## Exercise aim
Beginning at the line that holds "1189x940 pixels. How", copy the material below exactly through its last line.

[[ Data listing open ]]

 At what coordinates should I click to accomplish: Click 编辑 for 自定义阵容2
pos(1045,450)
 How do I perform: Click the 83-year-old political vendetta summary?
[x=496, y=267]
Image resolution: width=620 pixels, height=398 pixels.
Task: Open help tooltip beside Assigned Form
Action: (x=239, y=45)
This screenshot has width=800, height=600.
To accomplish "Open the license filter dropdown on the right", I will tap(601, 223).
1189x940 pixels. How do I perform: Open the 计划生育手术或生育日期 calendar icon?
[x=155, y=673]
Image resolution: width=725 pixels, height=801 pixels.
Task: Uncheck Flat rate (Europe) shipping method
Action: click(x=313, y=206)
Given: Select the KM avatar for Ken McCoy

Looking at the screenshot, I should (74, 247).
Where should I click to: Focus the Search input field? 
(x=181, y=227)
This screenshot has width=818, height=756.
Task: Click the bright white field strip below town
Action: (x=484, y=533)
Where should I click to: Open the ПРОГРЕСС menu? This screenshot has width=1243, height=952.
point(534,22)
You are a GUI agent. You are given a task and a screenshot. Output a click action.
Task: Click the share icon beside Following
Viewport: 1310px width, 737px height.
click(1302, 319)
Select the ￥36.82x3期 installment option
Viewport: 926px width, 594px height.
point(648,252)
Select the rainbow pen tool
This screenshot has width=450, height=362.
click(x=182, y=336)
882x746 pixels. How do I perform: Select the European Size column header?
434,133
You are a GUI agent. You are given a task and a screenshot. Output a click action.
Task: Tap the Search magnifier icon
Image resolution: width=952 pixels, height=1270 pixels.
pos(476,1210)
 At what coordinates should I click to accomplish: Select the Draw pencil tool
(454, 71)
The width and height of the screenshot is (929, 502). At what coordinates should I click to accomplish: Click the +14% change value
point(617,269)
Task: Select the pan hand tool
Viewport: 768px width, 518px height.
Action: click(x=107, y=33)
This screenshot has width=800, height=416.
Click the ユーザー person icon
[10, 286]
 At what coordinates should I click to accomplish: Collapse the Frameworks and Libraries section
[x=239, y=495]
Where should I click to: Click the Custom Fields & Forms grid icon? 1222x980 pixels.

[[ Data listing closed ]]

## Task output
1189x940 pixels. How do I perform: Open the 计划生育手术或生育日期 calendar icon?
[x=155, y=673]
Image resolution: width=725 pixels, height=801 pixels.
Task: Uncheck Flat rate (Europe) shipping method
Action: click(x=313, y=206)
Given: Select the KM avatar for Ken McCoy

Looking at the screenshot, I should (74, 247).
Where should I click to: Focus the Search input field? 
(x=181, y=227)
This screenshot has width=818, height=756.
Task: Click the bright white field strip below town
Action: (x=484, y=533)
Where should I click to: Open the ПРОГРЕСС menu? This screenshot has width=1243, height=952.
point(534,22)
You are a GUI agent. You are given a task and a screenshot. Output a click action.
Task: Click the share icon beside Following
Viewport: 1310px width, 737px height.
click(1302, 319)
Select the ￥36.82x3期 installment option
Viewport: 926px width, 594px height.
point(648,252)
Select the rainbow pen tool
This screenshot has width=450, height=362.
click(x=182, y=336)
882x746 pixels. How do I perform: Select the European Size column header?
434,133
You are a GUI agent. You are given a task and a screenshot. Output a click action.
Task: Tap the Search magnifier icon
Image resolution: width=952 pixels, height=1270 pixels.
pos(476,1210)
 At what coordinates should I click to accomplish: Select the Draw pencil tool
(454, 71)
The width and height of the screenshot is (929, 502). At what coordinates should I click to accomplish: Click the +14% change value
point(617,269)
Task: Select the pan hand tool
Viewport: 768px width, 518px height.
Action: click(x=107, y=33)
This screenshot has width=800, height=416.
Click the ユーザー person icon
[10, 286]
 At what coordinates should I click to accomplish: Collapse the Frameworks and Libraries section
[x=239, y=495]
Where should I click to: Click the Custom Fields & Forms grid icon? 1222x980 pixels.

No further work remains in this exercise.